§ **Raw records**:
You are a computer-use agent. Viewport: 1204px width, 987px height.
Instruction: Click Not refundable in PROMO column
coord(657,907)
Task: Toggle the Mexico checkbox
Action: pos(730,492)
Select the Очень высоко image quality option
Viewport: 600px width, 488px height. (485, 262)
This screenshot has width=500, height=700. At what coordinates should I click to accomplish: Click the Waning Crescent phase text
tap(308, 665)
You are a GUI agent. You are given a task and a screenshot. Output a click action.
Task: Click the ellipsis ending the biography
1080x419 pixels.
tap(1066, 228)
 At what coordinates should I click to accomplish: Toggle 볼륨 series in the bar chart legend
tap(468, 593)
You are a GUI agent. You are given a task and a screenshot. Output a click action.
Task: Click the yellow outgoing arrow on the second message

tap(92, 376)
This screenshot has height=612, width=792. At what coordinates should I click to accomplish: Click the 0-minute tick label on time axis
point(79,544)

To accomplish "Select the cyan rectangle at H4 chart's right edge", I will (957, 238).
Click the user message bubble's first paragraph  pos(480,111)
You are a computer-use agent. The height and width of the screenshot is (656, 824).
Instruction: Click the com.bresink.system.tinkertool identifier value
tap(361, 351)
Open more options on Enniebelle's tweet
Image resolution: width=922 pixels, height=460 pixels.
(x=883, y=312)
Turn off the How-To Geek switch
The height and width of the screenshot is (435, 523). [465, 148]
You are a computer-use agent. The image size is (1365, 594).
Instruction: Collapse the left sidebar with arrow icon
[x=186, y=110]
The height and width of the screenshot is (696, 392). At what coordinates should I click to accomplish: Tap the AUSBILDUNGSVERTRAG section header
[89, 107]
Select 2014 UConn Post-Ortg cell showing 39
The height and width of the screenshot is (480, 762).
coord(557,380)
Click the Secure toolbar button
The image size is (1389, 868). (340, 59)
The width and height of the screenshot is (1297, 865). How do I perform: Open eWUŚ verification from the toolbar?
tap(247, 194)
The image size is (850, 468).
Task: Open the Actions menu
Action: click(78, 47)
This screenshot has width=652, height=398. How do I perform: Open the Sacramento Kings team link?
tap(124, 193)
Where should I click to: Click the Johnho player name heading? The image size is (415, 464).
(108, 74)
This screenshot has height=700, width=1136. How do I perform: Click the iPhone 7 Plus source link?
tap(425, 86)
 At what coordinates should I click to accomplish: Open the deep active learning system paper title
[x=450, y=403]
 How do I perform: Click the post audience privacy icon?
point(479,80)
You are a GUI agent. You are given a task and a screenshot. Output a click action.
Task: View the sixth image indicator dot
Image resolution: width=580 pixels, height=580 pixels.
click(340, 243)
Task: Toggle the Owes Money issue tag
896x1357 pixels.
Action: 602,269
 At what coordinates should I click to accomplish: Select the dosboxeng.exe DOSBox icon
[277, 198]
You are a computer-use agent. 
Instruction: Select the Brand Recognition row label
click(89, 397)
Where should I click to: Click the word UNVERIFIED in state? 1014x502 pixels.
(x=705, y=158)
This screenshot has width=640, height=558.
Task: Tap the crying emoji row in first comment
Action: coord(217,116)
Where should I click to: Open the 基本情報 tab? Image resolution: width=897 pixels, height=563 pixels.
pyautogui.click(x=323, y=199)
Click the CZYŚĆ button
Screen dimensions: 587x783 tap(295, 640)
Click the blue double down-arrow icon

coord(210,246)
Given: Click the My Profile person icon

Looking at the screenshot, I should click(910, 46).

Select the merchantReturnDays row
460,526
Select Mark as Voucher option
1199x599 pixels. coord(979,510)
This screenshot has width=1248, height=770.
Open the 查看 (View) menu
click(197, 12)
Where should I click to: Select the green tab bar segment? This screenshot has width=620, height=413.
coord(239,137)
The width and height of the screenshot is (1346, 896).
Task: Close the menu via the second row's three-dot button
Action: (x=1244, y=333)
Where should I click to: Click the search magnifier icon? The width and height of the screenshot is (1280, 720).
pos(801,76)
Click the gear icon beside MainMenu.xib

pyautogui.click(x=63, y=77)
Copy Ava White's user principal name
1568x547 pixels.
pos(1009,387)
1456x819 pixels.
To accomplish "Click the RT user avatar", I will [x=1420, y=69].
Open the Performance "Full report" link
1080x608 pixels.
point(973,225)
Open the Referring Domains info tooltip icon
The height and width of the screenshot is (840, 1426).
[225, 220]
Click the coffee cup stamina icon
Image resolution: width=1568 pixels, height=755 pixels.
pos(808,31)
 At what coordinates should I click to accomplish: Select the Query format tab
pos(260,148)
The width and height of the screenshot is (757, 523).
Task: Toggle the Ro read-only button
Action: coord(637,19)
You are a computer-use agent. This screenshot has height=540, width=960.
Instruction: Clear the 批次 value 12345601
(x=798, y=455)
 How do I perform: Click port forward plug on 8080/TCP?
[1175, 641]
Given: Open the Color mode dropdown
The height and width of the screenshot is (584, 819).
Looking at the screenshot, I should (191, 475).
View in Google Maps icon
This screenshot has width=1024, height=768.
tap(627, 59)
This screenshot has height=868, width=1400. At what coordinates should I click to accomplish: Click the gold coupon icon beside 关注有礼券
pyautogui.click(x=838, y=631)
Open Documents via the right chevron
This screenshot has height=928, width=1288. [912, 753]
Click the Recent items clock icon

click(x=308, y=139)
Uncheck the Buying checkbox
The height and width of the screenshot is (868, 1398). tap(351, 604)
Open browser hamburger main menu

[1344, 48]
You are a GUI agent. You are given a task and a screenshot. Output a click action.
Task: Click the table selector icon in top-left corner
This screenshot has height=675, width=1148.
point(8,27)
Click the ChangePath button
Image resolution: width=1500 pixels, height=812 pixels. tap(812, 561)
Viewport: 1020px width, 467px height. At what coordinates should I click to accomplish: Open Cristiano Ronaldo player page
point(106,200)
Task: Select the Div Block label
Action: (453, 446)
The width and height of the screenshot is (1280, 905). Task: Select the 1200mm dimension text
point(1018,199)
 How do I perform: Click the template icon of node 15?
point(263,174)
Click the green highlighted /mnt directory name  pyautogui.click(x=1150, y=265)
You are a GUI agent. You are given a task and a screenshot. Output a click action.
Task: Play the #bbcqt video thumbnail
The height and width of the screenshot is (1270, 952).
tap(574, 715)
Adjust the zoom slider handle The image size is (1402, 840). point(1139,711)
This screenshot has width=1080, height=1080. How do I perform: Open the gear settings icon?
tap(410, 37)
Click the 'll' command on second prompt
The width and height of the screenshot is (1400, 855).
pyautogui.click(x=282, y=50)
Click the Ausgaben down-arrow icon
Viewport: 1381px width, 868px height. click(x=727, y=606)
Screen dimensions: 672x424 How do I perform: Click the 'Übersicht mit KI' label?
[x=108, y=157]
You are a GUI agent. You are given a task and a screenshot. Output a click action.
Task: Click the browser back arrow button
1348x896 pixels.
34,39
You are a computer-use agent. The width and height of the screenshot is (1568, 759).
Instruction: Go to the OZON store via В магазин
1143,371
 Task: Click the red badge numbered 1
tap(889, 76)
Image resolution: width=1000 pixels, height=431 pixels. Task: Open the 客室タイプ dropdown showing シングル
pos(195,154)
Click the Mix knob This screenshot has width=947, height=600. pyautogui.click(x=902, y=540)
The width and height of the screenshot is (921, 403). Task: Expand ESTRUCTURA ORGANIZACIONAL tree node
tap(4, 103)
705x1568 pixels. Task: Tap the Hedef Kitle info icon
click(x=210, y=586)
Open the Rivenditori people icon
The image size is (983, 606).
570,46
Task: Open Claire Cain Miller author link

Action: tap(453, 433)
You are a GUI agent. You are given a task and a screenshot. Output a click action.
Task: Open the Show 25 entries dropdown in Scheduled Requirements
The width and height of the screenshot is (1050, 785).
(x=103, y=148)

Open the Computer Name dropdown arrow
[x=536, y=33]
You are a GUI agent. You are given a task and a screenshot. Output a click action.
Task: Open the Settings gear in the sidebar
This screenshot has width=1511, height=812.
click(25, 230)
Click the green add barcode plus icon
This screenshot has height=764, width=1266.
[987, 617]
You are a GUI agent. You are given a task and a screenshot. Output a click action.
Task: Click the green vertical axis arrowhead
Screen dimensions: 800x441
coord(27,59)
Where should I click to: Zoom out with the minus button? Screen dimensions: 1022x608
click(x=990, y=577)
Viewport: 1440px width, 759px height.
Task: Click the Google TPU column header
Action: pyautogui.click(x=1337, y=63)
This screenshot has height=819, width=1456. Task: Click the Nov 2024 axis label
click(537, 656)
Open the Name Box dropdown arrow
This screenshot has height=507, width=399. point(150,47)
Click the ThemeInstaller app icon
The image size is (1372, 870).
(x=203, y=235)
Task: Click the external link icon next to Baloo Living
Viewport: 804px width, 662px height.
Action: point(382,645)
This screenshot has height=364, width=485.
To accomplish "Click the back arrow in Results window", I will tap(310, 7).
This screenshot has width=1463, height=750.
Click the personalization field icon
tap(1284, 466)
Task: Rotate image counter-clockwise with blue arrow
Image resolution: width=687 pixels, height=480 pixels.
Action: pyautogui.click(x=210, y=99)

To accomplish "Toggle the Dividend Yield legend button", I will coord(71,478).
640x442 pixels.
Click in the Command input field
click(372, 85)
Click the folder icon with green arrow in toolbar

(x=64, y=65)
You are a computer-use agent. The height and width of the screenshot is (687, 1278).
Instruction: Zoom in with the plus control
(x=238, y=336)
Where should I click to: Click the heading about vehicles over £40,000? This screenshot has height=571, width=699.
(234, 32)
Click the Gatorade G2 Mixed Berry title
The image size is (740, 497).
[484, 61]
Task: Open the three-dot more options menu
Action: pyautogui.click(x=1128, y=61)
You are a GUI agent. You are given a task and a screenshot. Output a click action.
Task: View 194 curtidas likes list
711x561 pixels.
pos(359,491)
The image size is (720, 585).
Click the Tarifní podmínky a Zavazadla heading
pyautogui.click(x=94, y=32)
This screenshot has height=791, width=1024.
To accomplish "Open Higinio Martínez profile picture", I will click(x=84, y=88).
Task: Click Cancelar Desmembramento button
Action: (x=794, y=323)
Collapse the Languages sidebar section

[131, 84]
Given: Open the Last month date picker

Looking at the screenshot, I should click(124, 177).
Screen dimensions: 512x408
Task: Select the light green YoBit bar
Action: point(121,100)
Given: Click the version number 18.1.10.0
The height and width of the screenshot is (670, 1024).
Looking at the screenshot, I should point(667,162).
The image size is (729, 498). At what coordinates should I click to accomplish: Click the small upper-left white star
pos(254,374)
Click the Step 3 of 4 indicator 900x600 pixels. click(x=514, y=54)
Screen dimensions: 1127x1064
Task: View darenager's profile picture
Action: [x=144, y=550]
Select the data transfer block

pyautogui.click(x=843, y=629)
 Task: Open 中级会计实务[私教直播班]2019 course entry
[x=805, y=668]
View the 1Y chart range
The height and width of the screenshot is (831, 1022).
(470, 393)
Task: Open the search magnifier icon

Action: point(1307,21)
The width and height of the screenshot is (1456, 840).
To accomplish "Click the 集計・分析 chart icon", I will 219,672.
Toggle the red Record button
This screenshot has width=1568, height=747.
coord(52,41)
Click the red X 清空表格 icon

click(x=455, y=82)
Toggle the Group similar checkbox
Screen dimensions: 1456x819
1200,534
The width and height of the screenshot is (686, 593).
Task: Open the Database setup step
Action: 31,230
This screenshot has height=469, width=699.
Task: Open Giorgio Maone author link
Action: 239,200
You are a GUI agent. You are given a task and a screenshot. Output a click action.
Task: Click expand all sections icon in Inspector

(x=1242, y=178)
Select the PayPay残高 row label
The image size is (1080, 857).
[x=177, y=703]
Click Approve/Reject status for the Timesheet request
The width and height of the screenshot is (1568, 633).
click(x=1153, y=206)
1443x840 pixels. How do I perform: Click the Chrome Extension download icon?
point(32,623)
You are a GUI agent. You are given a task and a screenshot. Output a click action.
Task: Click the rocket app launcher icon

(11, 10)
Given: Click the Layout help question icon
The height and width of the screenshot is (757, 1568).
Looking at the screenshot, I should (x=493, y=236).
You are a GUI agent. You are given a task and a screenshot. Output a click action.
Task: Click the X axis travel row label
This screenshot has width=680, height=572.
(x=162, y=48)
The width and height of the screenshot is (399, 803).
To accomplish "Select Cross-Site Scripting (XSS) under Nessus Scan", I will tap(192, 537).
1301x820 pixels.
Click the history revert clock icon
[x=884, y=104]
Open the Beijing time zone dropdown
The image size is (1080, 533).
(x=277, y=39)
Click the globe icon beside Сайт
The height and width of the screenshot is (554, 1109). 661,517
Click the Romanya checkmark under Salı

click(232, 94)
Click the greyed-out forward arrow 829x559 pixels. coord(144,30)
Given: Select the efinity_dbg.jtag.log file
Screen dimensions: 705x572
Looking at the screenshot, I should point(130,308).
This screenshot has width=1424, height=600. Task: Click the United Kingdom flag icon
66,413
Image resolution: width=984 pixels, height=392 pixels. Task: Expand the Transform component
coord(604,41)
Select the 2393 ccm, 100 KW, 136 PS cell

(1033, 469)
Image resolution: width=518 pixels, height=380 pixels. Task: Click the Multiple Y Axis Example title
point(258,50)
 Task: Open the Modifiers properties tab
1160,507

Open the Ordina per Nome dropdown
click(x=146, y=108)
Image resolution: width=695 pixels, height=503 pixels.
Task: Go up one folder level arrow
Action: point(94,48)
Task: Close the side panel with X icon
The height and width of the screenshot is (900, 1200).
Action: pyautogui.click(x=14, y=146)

§ **Problem description**:
Reproduce everything in the data from the line containing "At what coordinates should I click to accomplish: Toggle" down to the line containing "[x=186, y=110]", both of those lines included.

§ **Answer to the exercise**:
 At what coordinates should I click to accomplish: Toggle 볼륨 series in the bar chart legend
tap(468, 593)
You are a GUI agent. You are given a task and a screenshot. Output a click action.
Task: Click the yellow outgoing arrow on the second message

tap(92, 376)
This screenshot has height=612, width=792. At what coordinates should I click to accomplish: Click the 0-minute tick label on time axis
point(79,544)

To accomplish "Select the cyan rectangle at H4 chart's right edge", I will (957, 238).
Click the user message bubble's first paragraph  pos(480,111)
You are a computer-use agent. The height and width of the screenshot is (656, 824).
Instruction: Click the com.bresink.system.tinkertool identifier value
tap(361, 351)
Open more options on Enniebelle's tweet
Image resolution: width=922 pixels, height=460 pixels.
(x=883, y=312)
Turn off the How-To Geek switch
The height and width of the screenshot is (435, 523). [465, 148]
You are a computer-use agent. The image size is (1365, 594).
Instruction: Collapse the left sidebar with arrow icon
[x=186, y=110]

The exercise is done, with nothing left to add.